Mitogen-activated protein kinases (MAPKs) are important signaling molecules involved in the expression of inflammatory mediators in various types of cells [2125]. Upon MAPK activation, down-stream targets including transcription factors are phosphorylated and activated that in turn bind to the promoter region of target genes [20]. Cooperative involvement of multiple transcription factors is a common theme in the gene regulation of single cytokine. It has been demonstrated activating protein-1 (AP-1; consisting of heterodimers of c-Jun, activating transcription factor-2 (ATF-2), c-Fos, and Jun dimerization protein (JDP)), nuclear factor kappa B (NF-κB), and CAAT/enhancer-binding protein (C/EBP) participate in transcriptional control of IL-8 gene [21]. Similarly, the expression of TNF-α gene is also regulated by C/EBP, NF-κB, and AP-1 (c-Jun/ATF-2) [39]. In addition, it is well-established MAPKs may have overlapping substrate specificity on transcription factors [20]. For example, c-Jun is phosphorylated and activated specifically by JNK, while ATF-2 can be phosphorylated by both JNK and p38 MAPKs [33, 40, 41]. Nevertheless, the involvement of MAPKs in RTX-induced cytokine gene expression has not been identified.

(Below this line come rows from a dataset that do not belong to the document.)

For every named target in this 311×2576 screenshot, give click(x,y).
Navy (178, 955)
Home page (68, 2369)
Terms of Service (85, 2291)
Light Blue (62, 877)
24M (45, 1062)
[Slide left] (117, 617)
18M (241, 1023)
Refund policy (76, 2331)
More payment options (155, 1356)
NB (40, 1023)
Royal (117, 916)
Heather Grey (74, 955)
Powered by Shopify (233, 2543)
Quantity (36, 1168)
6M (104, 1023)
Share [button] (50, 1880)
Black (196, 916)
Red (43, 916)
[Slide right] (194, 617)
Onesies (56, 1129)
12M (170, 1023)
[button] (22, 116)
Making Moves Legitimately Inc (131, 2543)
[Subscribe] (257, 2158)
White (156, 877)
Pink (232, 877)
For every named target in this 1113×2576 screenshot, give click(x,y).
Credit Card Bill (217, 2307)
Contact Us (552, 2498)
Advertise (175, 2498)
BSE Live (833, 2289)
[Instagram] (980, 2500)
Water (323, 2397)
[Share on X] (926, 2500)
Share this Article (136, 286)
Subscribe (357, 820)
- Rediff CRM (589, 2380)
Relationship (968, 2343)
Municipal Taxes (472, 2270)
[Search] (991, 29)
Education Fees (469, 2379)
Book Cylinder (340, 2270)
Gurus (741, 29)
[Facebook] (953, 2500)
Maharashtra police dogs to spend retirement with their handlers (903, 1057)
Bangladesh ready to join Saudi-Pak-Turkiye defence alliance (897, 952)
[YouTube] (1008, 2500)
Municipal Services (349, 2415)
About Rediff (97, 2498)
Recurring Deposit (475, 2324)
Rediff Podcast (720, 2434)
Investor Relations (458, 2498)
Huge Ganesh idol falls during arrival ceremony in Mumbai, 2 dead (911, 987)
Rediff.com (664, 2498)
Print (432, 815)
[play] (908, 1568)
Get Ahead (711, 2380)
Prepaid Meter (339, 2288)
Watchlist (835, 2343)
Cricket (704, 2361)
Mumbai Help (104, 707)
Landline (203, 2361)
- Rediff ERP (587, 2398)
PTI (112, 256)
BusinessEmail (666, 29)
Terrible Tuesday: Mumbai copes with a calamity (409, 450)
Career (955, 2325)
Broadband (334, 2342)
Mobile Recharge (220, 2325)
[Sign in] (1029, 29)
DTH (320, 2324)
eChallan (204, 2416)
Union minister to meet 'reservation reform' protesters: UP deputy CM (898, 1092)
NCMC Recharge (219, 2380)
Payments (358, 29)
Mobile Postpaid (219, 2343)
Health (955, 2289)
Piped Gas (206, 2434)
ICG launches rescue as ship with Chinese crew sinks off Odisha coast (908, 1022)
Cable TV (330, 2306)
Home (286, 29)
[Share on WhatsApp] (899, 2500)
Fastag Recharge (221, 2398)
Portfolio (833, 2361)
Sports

In the present study, we showed both p38 and JNK were substantially activated after ApxI stimulation, and these two signaling molecules played differential regulatory roles in cytokine gene expression. Our observations that p38 inhibitor (SB203580) attenuated the expression of IL-1β, IL-8 and TNF-α, while JNK inhibitor (SP600125) attenuated the expression only on TNF-α gene, suggest p38 plays a more important role in ApxI-induced IL-1β, IL-8 and TNF-α expression. These findings are similar to previous studies showing SB203580 inhibited gene expression of IL-1β, IL-8 and TNF-α [21, 23, 25], while SP600125 inhibited gene expression of TNF-α, but not IL-1β or IL-8 [42]. However, the question of which transcription factors are involved in ApxI-induced cytokine expression and the regulatory role of MAPKs on these factors remain to be determined.

CD18 of β2 integrins has been proposed as a receptor for ApxIII-mediated leukolysis [19]. In this study, the observations that blocking of CD18 on PAMs resulted in attenuation of ApxI-induced p38 and JNK activation and subsequent cytokine gene expression suggest ApxI-β2 integrin interaction contributes to these events. Nevertheless, current knowledge of signaling pathways underlying β2 integrin-induced MAPK activation is very limited. Studies by Hsuan et al. indicated M. haemolytica Lkt-induced intracellular [Ca2+] ([Ca2+]i) elevation in bovine alveolar macrophages is mediated through a G-protein-coupled mechanism [18], and [Ca2+]i elevation is crucial for proinflammatory cytokine gene expression [9]. Consequently, a study by Jeyaseelan et al. demonstrated Lkt-induced [Ca2+]i elevation depends on LFA-1 [14]. It has been reported MAPKs are activated by a small G-protein Ras downstream G-protein-coupled receptor (GPCR) signaling pathway [20, 43]. The question of whether ApxI-induced MAPK activation also occurs through a calcium-dependent, G-protein-coupled mechanism leading to cytokine gene expression requires further investigation.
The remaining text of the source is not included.